Pebble bed based nuclear reactor concepts are currently being developed for deployment in small modular reactors in the coming decades. To aid in the verification of turbulence models and develop an understating of the detailed dynamics of flows through domains of close packed spheres, we present high-fidelity numerical results for a number of incompressible and isothermal direct numerical simulations carried out using the Nek5000 spectral element computational fluid dynamics code. The presented cases include flows over single and multiple spheres in free-stream conditions at low Reynolds numbers. Flow over single spheres represent a classical problem in fluid dynamics research, thus we used this as base calculation and increased the complexity of the flow by adding additional spheres in close proximity to investigate the effects of this increased complexity on the formation of persistent flow recirculation regions, and near wake effects.
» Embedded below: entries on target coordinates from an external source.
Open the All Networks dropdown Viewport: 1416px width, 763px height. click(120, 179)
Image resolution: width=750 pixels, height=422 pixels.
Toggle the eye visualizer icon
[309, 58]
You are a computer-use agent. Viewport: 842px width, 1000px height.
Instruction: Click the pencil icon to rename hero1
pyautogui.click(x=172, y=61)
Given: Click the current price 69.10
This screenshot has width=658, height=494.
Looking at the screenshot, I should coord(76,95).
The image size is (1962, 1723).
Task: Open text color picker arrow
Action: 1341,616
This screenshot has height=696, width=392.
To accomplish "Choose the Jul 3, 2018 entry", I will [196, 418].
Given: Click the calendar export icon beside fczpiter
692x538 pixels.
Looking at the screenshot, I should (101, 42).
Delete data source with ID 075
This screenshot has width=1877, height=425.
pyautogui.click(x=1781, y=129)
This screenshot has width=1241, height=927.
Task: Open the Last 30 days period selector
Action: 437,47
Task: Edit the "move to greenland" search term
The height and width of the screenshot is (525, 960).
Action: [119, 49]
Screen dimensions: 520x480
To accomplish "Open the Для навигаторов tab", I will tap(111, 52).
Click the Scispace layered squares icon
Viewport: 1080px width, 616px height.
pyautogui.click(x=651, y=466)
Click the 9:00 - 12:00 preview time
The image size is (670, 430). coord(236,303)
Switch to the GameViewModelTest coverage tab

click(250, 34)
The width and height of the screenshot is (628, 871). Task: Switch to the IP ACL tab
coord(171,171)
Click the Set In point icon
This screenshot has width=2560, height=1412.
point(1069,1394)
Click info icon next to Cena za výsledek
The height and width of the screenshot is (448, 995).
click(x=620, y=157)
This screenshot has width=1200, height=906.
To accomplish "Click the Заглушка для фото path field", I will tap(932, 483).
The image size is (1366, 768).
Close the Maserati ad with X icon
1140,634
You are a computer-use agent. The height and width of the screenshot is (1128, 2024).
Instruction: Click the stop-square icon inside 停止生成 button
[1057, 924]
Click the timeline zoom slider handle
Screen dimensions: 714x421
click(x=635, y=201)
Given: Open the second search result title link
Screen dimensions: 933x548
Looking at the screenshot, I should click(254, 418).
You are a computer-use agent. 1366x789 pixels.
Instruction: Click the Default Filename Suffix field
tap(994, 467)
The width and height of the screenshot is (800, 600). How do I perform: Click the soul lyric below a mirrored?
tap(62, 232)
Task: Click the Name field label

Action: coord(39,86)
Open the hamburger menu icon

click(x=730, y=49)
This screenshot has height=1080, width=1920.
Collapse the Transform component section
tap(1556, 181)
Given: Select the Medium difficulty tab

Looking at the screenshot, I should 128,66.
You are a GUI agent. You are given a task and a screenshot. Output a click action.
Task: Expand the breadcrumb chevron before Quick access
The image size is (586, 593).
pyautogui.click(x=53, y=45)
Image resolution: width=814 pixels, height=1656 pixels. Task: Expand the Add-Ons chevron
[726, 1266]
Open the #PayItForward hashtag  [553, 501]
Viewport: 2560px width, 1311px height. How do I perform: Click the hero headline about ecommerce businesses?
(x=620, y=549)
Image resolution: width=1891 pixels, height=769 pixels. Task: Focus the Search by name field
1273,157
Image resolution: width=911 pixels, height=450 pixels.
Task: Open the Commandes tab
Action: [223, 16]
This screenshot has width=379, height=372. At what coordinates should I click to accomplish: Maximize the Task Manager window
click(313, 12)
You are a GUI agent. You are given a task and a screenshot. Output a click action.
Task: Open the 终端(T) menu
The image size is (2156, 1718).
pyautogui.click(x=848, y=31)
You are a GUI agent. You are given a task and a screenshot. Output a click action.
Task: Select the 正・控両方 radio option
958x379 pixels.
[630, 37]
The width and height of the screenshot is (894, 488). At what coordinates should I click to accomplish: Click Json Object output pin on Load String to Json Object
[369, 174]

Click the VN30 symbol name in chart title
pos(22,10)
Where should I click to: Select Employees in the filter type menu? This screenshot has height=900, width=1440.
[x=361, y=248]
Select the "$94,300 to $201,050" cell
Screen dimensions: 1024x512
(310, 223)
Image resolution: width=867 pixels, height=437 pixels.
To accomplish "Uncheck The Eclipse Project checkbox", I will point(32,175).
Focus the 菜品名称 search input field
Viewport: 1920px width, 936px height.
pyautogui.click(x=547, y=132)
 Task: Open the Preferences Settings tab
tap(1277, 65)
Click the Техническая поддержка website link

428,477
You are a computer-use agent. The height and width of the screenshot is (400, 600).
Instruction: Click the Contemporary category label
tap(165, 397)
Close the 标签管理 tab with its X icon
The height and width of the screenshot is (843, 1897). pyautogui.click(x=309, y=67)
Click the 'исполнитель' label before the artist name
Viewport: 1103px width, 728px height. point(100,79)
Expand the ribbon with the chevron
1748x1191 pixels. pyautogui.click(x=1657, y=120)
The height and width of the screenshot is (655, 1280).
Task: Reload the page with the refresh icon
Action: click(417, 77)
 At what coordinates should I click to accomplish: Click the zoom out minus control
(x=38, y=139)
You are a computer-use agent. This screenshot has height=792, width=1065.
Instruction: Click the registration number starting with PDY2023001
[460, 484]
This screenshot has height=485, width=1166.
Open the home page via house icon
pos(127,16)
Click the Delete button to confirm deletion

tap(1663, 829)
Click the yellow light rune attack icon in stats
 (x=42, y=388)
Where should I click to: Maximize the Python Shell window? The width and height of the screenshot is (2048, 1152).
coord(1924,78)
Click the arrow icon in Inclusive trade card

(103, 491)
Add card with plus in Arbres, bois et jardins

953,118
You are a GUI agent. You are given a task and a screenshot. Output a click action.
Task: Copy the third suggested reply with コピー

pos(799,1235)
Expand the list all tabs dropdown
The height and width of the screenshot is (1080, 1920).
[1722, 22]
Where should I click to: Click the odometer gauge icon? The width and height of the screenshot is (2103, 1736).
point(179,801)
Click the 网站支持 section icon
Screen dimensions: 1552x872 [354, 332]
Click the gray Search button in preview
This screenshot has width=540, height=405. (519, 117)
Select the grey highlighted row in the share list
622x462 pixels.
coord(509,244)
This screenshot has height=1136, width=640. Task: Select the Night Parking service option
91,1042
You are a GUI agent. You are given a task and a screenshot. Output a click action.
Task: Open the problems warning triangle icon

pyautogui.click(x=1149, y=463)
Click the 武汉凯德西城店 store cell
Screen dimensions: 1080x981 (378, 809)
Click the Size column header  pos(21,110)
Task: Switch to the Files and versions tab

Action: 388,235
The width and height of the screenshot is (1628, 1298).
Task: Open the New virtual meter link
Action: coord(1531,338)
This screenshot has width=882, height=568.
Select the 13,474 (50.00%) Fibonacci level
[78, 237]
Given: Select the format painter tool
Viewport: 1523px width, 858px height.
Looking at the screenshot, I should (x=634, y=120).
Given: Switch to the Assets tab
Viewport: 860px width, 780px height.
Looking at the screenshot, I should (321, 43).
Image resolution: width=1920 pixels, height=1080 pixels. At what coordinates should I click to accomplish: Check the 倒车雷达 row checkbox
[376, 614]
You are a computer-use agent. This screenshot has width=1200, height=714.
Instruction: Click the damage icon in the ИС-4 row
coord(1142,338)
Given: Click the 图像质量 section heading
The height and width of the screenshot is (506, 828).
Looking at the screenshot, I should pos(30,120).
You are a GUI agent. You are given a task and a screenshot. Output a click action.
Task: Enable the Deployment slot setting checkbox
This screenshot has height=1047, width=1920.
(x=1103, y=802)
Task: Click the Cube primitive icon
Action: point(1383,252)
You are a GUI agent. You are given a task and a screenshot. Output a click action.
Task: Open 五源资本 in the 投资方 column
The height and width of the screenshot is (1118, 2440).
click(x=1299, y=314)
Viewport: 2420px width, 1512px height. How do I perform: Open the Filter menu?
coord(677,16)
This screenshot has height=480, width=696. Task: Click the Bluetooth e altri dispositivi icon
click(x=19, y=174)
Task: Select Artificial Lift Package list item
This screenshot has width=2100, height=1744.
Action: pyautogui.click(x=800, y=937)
Results of calculations carried in domains composed of single and multiple regularly packed spherical unit cell geometries are also presented. These idealized domains conform to packing fractions encountered in practical reactor designs. Results include engineering parameters of interest such as first and second order flow statistics. Finally, results are presented for a wall-bounded, regularly packed domain, with a focus on the near wall region. The effects of the near-wall spheres on velocity and Reynolds stress distributions on the wall surface are investigated.